Alaskan Malamutes can be great family pets with proper training and socialization.
However, if you have children or live with children, they can easily overwhelm them due to their large size.
That's why as parents, we must supervise all of their interactions. We should also teach our children how to interact or play with dogs properly to avoid unwanted biting and ear-pulling on both parties.
Is A Malamute a wolf?
The Alaskan Malamutes are considered wolf dog breeds. They are Arctic sled dogs descended from wolves and they still look a lot like wolves to this day.
But over the years, they have evolved into domesticated and great companion dogs.

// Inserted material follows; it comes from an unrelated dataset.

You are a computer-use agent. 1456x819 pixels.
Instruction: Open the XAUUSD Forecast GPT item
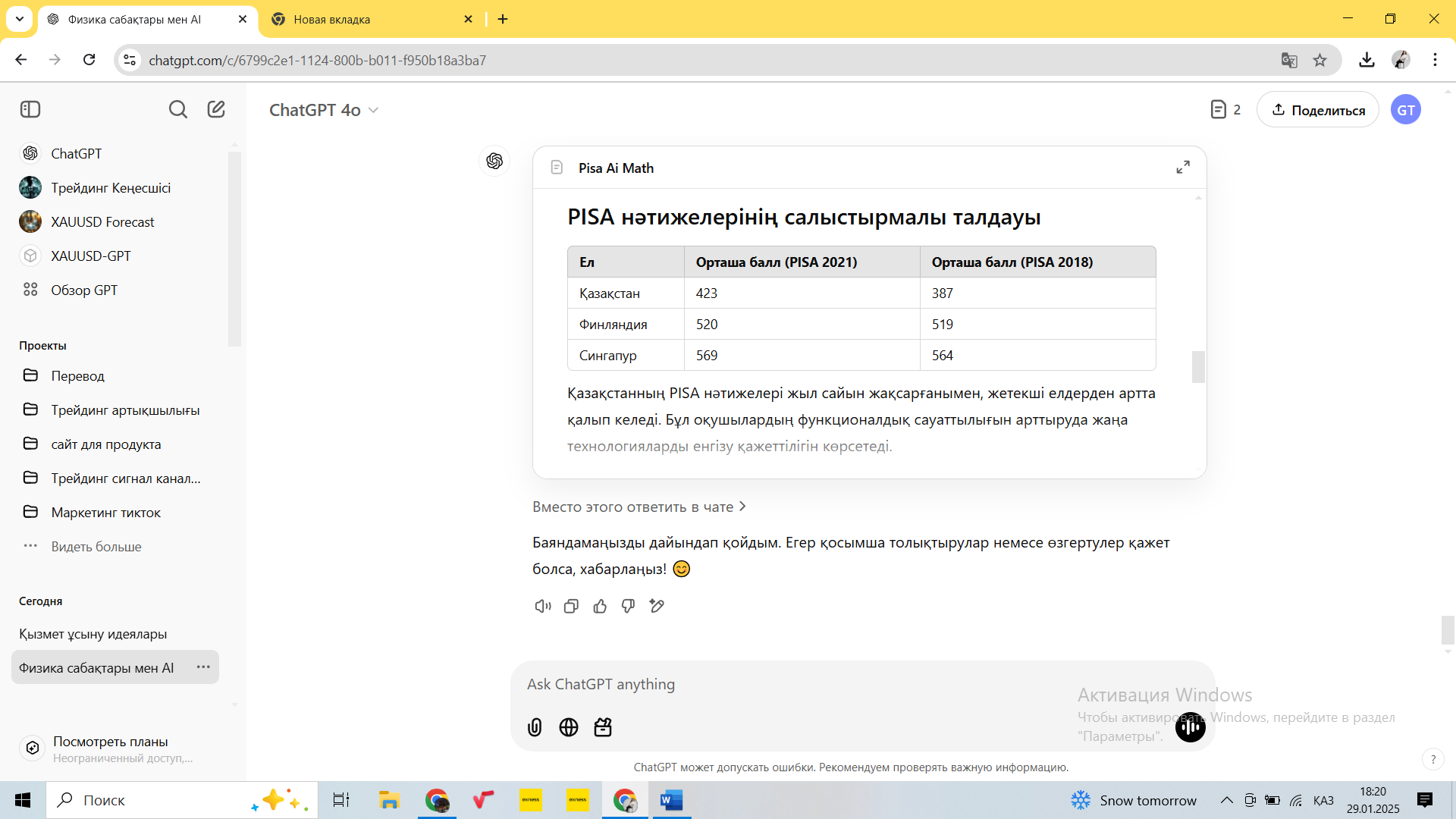coord(102,221)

Can Alaskan Malamutes be left alone?
It is not advised to leave your Alaskan Malamutes alone all day. They enjoy your love and companionship.
Attention, mental stimulation, and exercise are necessities for these dogs so they can be satisfied and healthy.
Alaskan Malamute Dog Breed Profile: Final Thoughts
The Alaskan Malamute dog is a strong and heavy-duty worker dog breed. But at the same time, they are affectionate, loyal, and playful, and they love to be around their pack all the time.
They are one of the oldest sled dog breeds in the Arctic. It is believed that they were descendants of the domesticated wolf-dogs.
Long ago, Alaskan Malamute puppies were bred to become hunting partners for seals and polar bears, and they were also used for hauling heavy loads in the snow.
Malamutes are active dogs because of their working backgrounds. They love to run, pull, and dig.
Unfortunately, they don't make good watchdogs as they treat every human as a friend.
If you're looking to adopt an Alaskan Malamute, it's best advised to keep them in cooler environments as they don't do well in the heat.
And just like any other dog, proper training, exercise, and socialization are required.